WRITTEN REQUEST A ▸ Rewrite the rows in the stretch from the line containing "Task: Share product via the Messenger icon" through the end of the rows, swapping "product" for "item" and leaving everything else as it is. Leave out the pictures.

====== DOCUMENT SECTION ======

A few years ago Republicans lost control of the House of Representatives in a swirl of ethical scandals. Now ethics problems are hitting Democrats.
Powerful Rep. Charles Rangel of New York has been forced to step down from his chairmanship, after he was publicly admonished by the House ethics committee. And there could be more bad news for Rangel, in an election year that's already looking tough for Democrats.
It is an extremely deft politician who can frame a public admonishment as a noble gesture.
"This country and this Congress has been very good to me," Rangel began. "It seems to me that I should not do anything that would impede the success of other Democrats — they should be so lucky as I am."
Rangel was admonished by the ethics committee last week for taking conference trips to the Caribbean that were funded by corporations. Allegations have been under investigation for months, and until now, Democrats had protected Rangel. But with Friday's report, and continuing ethics investigations, Rangel started to hear calls from his colleagues to step down from the chairmanship.
At a closed party caucus meeting Wednesday, Rangel gave a speech that fellow Democrats called poignant and heart-rending.
Caucus Chairman John Larson came out of the meeting saying Democrats have a great sensitivity about Rangel, who has given a lot of service to the nation.

====== DATA ENTRIES ======

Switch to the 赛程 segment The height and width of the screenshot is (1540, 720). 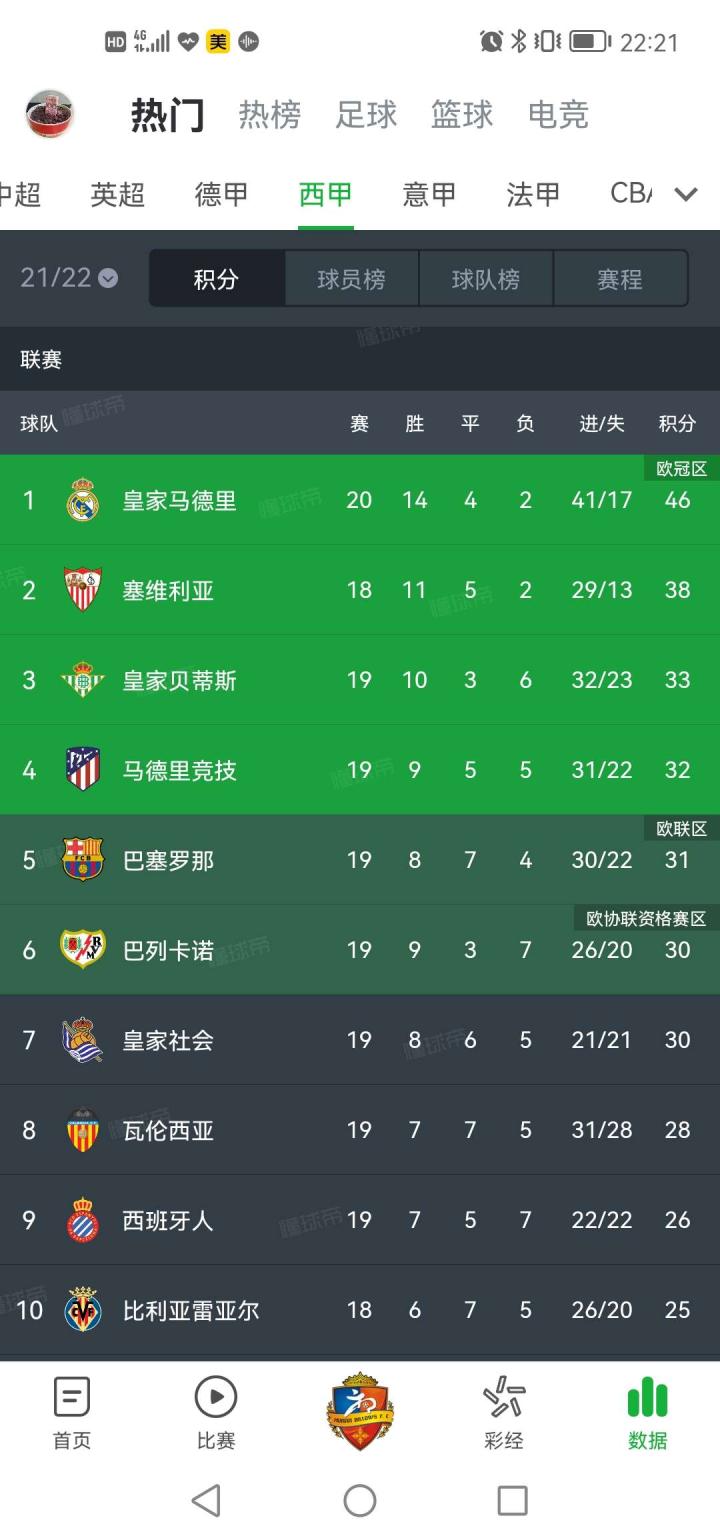pyautogui.click(x=620, y=279)
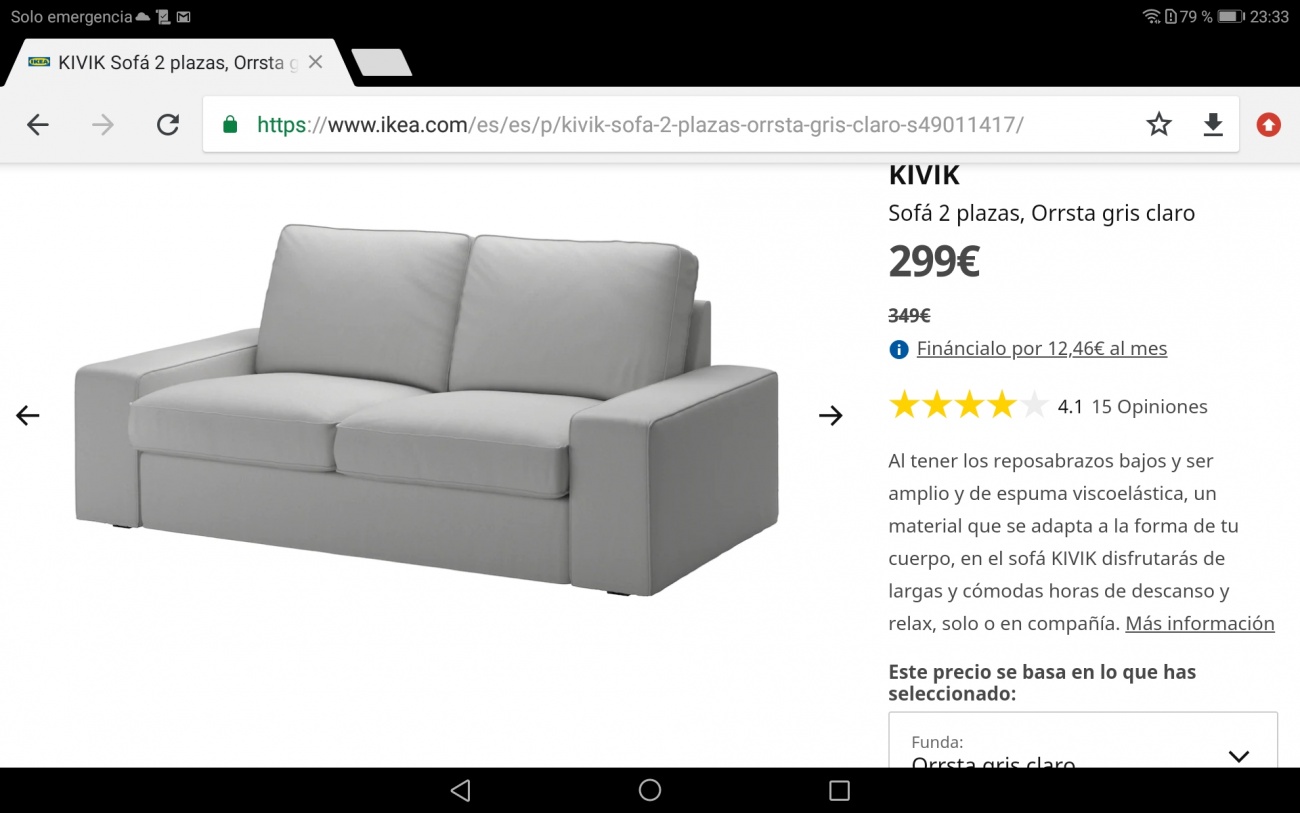The width and height of the screenshot is (1300, 813).
Task: Go back to the previous page
Action: click(x=38, y=125)
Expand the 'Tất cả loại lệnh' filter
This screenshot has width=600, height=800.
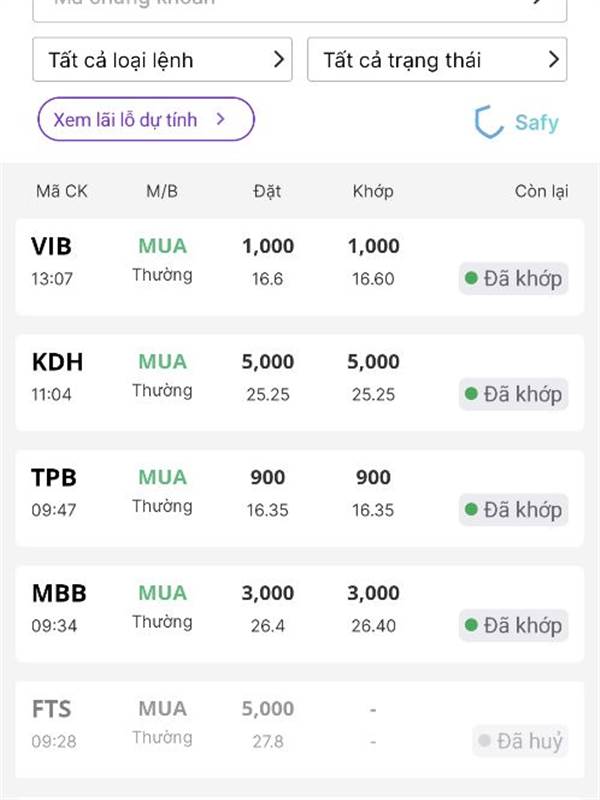point(163,60)
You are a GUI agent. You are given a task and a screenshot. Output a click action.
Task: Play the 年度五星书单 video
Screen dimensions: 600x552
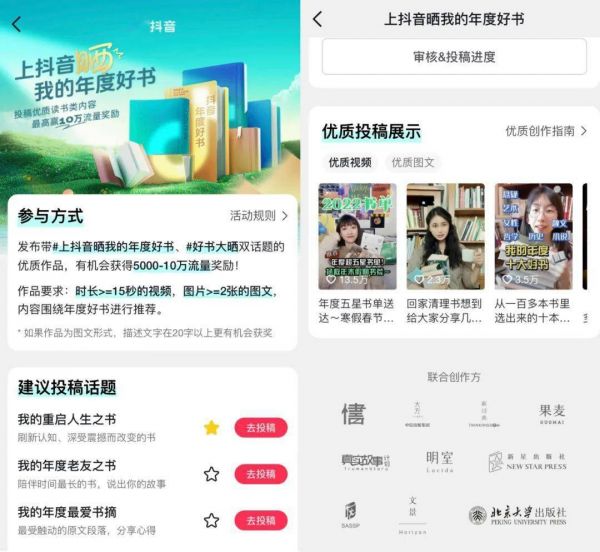(x=357, y=237)
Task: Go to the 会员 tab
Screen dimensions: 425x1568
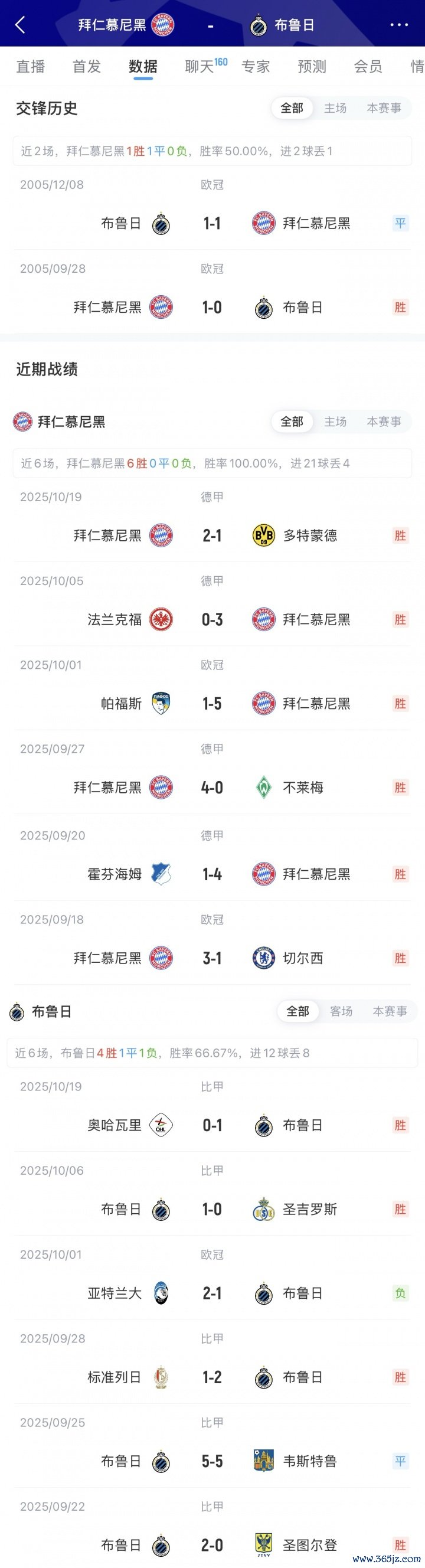Action: tap(368, 66)
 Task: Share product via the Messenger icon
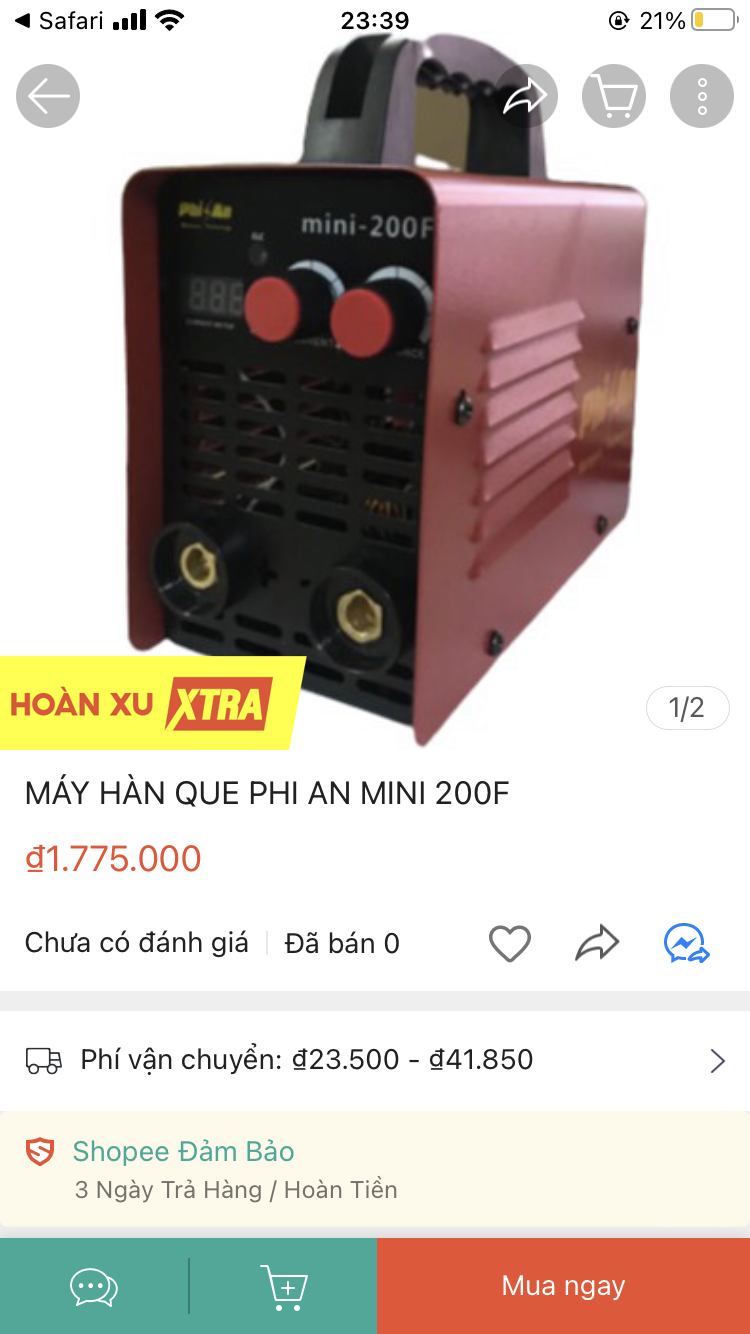[x=687, y=943]
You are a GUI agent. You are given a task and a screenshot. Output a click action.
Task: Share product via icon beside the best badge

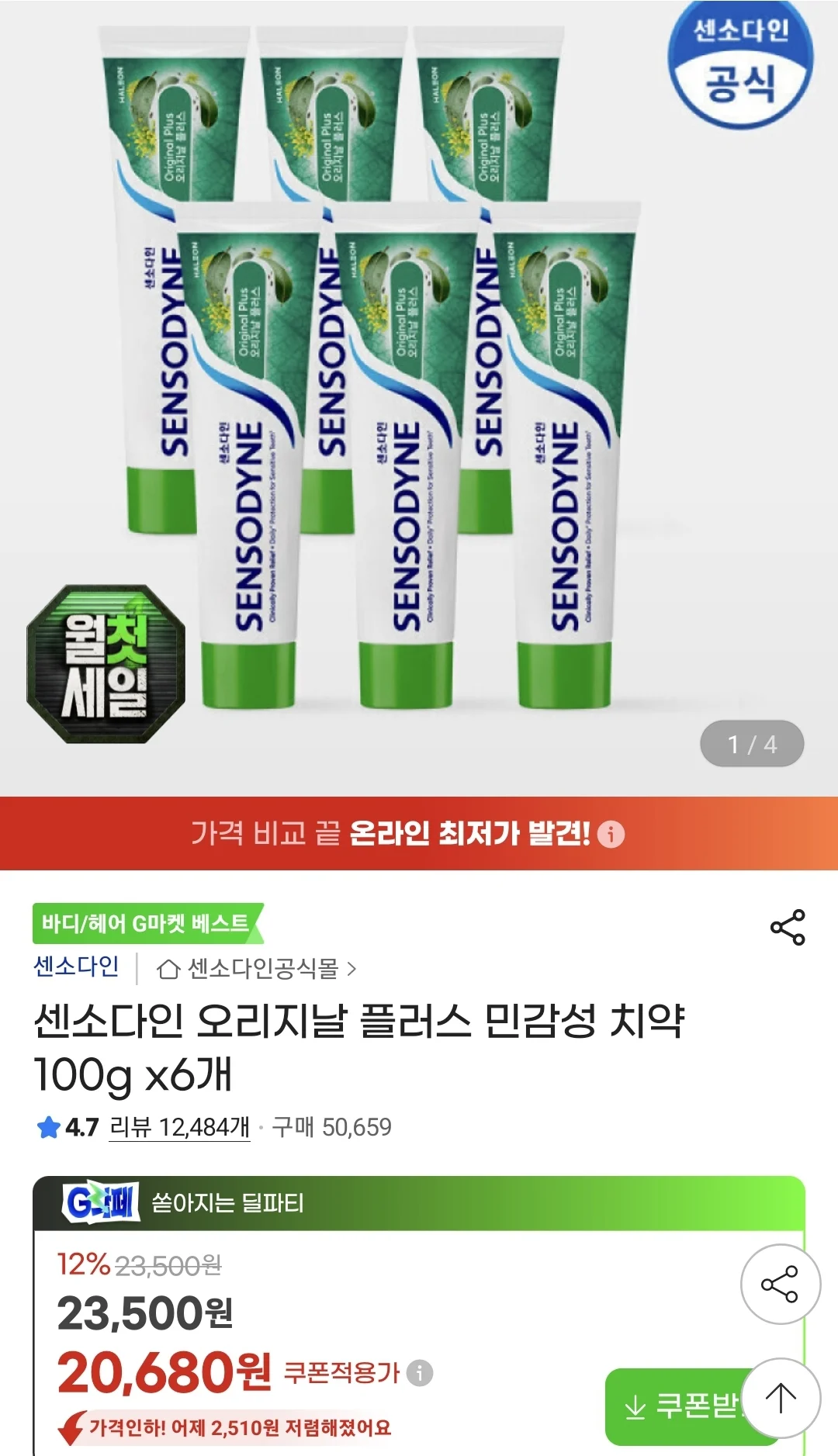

======

WRITTEN REQUEST B ▸ Copy the passage from the Rangel news report word for word, covering the stretch from "A few years" through "a noble gesture.".

REPLY A ▸
 Task: Share item via the Messenger icon
[x=687, y=943]
You are a GUI agent. You are given a task and a screenshot. Output a click action.
Task: Share item via icon beside the best badge

REPLY B ▸
A few years ago Republicans lost control of the House of Representatives in a swirl of ethical scandals. Now ethics problems are hitting Democrats.
Powerful Rep. Charles Rangel of New York has been forced to step down from his chairmanship, after he was publicly admonished by the House ethics committee. And there could be more bad news for Rangel, in an election year that's already looking tough for Democrats.
It is an extremely deft politician who can frame a public admonishment as a noble gesture.